### What is asked
Copy the listing below word for word, from its very first line through the line that contains "Looking at the screenshot, I should (x=34, y=110).", and include that line.

### The data
# # # # # # #

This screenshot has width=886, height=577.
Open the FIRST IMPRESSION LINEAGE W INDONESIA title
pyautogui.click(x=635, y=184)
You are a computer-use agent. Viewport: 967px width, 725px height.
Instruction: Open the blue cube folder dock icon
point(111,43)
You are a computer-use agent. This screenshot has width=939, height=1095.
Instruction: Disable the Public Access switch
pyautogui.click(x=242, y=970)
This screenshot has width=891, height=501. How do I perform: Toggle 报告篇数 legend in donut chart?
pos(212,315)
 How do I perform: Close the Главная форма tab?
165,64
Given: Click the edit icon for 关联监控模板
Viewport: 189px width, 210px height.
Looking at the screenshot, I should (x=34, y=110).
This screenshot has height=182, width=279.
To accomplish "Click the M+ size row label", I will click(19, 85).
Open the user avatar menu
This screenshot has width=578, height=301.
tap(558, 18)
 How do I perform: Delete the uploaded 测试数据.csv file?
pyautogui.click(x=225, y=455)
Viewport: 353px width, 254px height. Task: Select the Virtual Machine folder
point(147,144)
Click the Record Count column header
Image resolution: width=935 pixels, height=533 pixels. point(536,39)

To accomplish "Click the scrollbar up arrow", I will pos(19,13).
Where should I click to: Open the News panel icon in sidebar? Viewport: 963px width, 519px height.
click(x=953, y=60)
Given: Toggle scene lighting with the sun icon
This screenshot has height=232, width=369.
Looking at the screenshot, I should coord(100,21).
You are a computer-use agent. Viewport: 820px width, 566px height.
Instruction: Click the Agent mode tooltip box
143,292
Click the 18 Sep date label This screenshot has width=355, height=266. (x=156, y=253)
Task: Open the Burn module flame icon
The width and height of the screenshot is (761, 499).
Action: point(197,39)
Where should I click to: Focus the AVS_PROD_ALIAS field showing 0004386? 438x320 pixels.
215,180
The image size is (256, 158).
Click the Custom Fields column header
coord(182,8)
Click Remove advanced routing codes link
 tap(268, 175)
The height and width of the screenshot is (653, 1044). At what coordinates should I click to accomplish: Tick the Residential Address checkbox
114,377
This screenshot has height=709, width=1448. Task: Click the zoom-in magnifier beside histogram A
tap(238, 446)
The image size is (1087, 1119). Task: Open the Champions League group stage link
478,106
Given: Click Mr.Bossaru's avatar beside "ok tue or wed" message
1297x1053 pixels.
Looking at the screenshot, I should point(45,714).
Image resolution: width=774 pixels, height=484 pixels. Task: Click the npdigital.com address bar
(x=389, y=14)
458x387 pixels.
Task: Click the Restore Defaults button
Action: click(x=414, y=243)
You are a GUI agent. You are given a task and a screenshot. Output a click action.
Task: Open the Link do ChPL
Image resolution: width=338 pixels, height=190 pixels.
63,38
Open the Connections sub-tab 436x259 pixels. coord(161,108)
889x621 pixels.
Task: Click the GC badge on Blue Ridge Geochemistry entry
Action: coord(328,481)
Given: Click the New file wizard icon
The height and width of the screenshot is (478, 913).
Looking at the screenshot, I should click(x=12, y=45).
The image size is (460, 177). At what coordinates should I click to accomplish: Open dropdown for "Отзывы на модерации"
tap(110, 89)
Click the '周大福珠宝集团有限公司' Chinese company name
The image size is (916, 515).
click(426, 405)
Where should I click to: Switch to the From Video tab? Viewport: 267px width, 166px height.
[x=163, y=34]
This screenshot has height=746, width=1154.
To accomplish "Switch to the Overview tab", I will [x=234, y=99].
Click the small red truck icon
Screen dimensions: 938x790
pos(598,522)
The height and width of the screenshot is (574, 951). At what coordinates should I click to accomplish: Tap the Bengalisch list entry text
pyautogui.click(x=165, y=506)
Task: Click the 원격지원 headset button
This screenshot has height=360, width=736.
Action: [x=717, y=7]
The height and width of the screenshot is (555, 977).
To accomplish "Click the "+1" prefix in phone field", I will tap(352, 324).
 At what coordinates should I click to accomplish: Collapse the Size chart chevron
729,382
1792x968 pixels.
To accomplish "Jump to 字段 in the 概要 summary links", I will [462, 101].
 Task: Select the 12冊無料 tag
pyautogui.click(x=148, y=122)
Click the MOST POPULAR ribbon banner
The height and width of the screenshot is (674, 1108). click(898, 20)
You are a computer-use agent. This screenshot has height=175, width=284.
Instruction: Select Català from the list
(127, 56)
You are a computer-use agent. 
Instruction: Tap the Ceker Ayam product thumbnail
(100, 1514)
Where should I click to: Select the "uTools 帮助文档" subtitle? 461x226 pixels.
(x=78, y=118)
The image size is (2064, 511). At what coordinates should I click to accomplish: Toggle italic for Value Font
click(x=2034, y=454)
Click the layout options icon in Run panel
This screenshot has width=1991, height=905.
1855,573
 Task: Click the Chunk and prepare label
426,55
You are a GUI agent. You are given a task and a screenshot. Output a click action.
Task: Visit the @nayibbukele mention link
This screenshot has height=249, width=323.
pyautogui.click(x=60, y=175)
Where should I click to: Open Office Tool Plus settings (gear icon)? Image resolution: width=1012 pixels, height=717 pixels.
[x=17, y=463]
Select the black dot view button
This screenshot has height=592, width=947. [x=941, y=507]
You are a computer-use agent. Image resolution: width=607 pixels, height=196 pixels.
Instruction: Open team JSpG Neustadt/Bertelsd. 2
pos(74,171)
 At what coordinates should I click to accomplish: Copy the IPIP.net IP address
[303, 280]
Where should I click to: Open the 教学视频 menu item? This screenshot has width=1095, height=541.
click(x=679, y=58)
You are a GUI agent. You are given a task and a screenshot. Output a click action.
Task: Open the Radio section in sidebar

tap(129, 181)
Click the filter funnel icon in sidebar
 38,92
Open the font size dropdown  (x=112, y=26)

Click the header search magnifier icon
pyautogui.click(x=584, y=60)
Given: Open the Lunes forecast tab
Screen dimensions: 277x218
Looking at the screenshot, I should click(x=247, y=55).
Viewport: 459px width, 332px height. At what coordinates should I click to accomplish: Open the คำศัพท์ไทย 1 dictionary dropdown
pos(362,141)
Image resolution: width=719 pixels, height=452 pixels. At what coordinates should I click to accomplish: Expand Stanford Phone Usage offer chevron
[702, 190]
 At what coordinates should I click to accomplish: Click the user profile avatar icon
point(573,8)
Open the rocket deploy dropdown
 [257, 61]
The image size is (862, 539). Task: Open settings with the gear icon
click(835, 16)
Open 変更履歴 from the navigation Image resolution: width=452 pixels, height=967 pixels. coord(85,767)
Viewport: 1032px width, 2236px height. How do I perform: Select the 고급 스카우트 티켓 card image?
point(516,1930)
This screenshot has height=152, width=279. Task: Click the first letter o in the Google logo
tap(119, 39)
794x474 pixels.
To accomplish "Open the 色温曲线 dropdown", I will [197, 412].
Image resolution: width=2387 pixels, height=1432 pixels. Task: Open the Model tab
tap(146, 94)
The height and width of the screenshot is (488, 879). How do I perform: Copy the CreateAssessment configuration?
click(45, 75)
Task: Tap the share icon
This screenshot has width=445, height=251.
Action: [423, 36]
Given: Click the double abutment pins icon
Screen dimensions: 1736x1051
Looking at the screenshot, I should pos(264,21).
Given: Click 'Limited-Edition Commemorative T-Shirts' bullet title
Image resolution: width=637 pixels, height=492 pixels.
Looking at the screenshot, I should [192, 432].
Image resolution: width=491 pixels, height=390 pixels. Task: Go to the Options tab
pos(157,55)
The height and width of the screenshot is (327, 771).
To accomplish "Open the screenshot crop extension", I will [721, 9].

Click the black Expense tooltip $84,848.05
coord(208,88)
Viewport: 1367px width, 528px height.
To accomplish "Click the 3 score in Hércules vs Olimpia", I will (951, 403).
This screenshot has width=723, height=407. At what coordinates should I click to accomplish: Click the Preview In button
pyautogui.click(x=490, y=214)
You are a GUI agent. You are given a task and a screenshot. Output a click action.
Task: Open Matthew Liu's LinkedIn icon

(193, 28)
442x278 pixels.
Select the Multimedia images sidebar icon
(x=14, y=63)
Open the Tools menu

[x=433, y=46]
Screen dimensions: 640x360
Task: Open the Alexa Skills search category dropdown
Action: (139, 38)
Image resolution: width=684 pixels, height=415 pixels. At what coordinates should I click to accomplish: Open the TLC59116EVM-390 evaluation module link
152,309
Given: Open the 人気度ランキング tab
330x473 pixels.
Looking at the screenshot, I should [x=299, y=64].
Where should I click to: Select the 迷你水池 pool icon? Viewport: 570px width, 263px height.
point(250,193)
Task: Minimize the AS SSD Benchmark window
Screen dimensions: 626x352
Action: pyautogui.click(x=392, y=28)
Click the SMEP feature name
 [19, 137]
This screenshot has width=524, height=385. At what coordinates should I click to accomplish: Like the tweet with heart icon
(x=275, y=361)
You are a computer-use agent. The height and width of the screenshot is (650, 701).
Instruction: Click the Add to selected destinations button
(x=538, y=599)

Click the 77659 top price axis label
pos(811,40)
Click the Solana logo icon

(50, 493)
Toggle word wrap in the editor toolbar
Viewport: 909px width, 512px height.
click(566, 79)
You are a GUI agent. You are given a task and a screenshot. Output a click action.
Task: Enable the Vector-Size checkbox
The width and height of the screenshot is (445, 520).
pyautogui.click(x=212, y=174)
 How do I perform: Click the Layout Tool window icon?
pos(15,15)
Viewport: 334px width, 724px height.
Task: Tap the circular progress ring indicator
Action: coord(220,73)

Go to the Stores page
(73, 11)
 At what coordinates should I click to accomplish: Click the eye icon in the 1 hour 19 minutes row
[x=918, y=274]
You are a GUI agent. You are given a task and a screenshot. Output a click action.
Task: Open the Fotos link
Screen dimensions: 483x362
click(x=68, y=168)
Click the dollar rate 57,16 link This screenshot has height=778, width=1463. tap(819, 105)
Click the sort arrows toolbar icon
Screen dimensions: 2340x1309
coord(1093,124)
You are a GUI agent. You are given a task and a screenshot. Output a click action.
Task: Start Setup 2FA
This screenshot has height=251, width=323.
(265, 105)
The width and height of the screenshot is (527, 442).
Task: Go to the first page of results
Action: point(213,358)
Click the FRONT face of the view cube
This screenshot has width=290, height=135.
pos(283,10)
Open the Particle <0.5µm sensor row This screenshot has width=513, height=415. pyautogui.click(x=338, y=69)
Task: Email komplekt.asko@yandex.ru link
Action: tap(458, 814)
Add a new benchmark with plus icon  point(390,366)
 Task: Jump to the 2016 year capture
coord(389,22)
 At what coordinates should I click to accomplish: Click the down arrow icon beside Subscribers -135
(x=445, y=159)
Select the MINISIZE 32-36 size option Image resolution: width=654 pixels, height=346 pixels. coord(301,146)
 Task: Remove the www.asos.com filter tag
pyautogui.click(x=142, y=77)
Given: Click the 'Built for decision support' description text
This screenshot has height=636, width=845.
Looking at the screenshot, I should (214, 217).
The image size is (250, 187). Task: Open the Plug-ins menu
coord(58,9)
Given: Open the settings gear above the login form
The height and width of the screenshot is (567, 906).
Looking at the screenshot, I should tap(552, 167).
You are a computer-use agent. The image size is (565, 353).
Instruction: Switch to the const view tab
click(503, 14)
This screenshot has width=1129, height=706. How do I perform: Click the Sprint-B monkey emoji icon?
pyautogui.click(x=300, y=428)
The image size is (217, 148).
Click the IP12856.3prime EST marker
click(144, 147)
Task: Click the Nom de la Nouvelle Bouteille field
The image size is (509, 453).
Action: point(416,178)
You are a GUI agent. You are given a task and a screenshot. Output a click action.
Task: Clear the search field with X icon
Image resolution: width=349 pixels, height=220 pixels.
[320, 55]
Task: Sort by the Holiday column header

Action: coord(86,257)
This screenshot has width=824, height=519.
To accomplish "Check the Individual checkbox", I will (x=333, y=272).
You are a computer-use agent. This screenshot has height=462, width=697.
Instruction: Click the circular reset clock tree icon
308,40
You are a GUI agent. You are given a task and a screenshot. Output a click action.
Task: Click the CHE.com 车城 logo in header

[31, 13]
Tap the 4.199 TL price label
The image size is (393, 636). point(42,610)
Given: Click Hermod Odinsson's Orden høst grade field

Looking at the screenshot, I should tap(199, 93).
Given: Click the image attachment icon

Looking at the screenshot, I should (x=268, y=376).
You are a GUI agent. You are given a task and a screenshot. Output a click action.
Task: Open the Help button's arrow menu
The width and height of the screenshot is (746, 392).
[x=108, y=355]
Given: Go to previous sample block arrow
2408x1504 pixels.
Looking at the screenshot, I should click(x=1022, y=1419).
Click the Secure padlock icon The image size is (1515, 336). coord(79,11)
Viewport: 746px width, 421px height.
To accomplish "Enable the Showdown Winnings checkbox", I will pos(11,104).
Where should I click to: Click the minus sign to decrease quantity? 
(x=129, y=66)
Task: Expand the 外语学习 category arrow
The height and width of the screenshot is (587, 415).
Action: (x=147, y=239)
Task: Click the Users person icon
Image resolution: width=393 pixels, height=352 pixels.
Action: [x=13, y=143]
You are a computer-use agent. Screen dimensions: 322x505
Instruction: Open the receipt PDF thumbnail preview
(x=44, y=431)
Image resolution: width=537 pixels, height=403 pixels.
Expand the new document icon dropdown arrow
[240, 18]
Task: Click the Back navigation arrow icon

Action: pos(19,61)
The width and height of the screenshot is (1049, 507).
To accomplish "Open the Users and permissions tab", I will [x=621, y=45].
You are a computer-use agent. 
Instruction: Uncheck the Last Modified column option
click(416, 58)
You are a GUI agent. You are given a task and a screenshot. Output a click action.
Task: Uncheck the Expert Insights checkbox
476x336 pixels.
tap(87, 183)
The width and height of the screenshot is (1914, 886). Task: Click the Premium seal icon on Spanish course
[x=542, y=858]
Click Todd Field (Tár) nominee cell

# # # # # # #

### Solution to this exercise
This screenshot has width=886, height=577.
Open the FIRST IMPRESSION LINEAGE W INDONESIA title
pyautogui.click(x=635, y=184)
You are a computer-use agent. Viewport: 967px width, 725px height.
Instruction: Open the blue cube folder dock icon
point(111,43)
You are a computer-use agent. This screenshot has width=939, height=1095.
Instruction: Disable the Public Access switch
pyautogui.click(x=242, y=970)
This screenshot has width=891, height=501. How do I perform: Toggle 报告篇数 legend in donut chart?
pos(212,315)
 How do I perform: Close the Главная форма tab?
165,64
Given: Click the edit icon for 关联监控模板
Viewport: 189px width, 210px height.
Looking at the screenshot, I should (x=34, y=110).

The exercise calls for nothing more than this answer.